In Read, rendered prior to the enactment in 1984 of the § 99-
39-21(1) procedural bar, the Mississippi Supreme Court concluded
that a petitioner is not precluded from raising an ineffective
assistance of counsel claim in a post-conviction proceeding even
though he raised the same claim on appeal. 430 So. 2d at 841. But
in the case at hand, as noted by the district court, Hansen did not
raise on appeal this ineffective assistance of counsel claim. And,
although the procedural bar does not apply to an ineffective
assistance of counsel claim when the petitioner is represented by
the same counsel at trial and on appeal, Martin v. Maxey, 98 F.3d
844, 848 (5th Cir. 1996), Hansen does not contend his trial counsel
was ineffective as a result of his own error or omission; instead,
Hansen claims counsel was rendered ineffective by the State’s
suppressing Duncan’s statement. Cf. Strickland, 466 U.S. at 687.

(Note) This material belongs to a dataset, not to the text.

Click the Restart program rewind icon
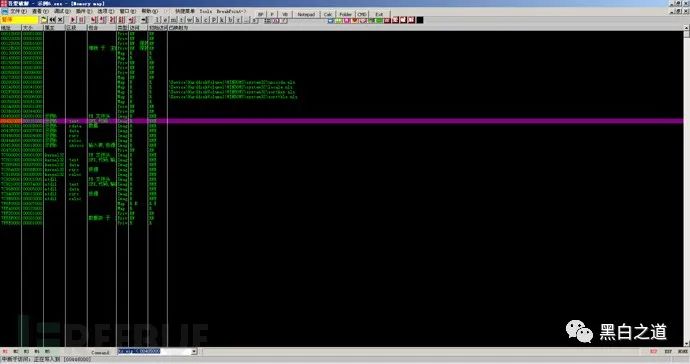The width and height of the screenshot is (690, 364). tap(52, 20)
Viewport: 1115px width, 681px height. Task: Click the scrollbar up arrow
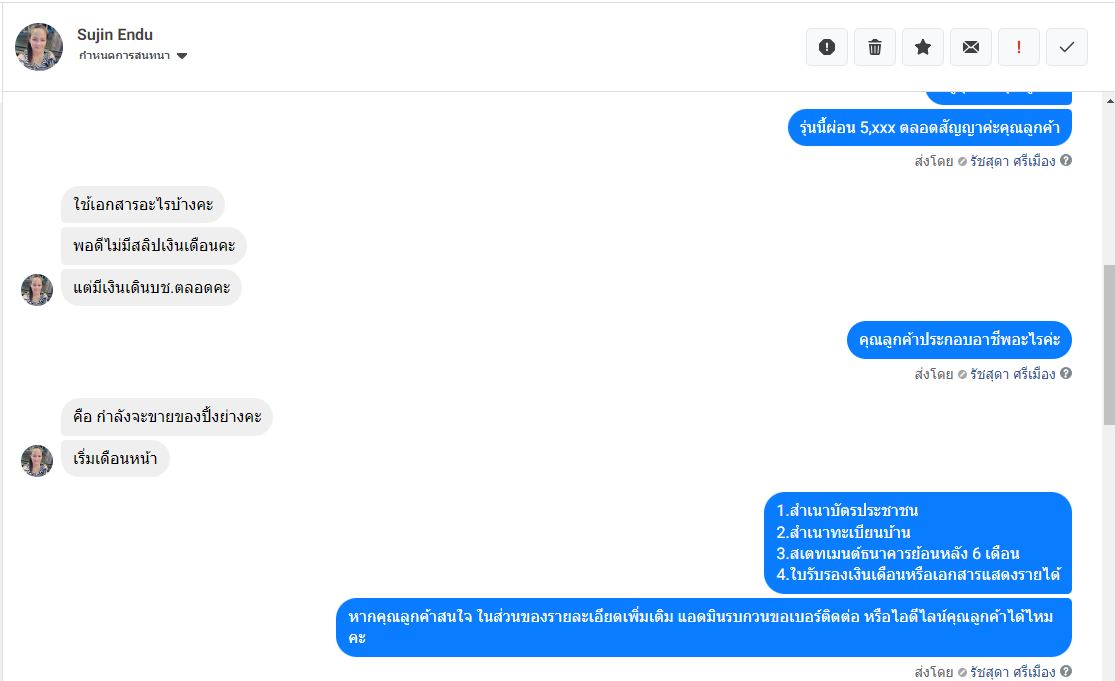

Hansen has not shown Mississippi’s procedural bar is not
regularly applied to “classes of claims” such as his. Cf. Sones v.
Hargett, 61 F.3d 410, 417 (5th Cir. 1995). Therefore, jurists of
reason would not find it debatable whether the district court was
correct in applying the bar.
17
2.
In the alternative, we consider Hansen’s claim that the
district court erroneously: concluded trial counsel’s strategy was
not adversely affected, particularly at the penalty phase; and
refused to consider Duncan’s affidavit in determining whether the
suppression of her statement was material. In support of this
claim, Hansen challenges the following decision by the district
court to not consider Duncan’s affidavit: “[T]he transcript of the
interview [of Duncan] by the two officers is the subject of the
Brady claim, not Duncan’s affidavit statements. Therefore, the
contents of the affidavit are not relevant to the Court’s
determination”. Hansen-USDC, at 34.
Hansen asserts: Duncan’s affidavit demonstrates she would
have given testimony that Krecic manipulated Hansen; and this
mitigating evidence is sufficient to undermine confidence in the
death penalty imposed by the jury. See MISS. CODE ANN. § 99-19-
101(6)(e) (jury to consider as one of the mitigating factors
whether a defendant “acted under extreme duress or under the
substantial domination of another person”).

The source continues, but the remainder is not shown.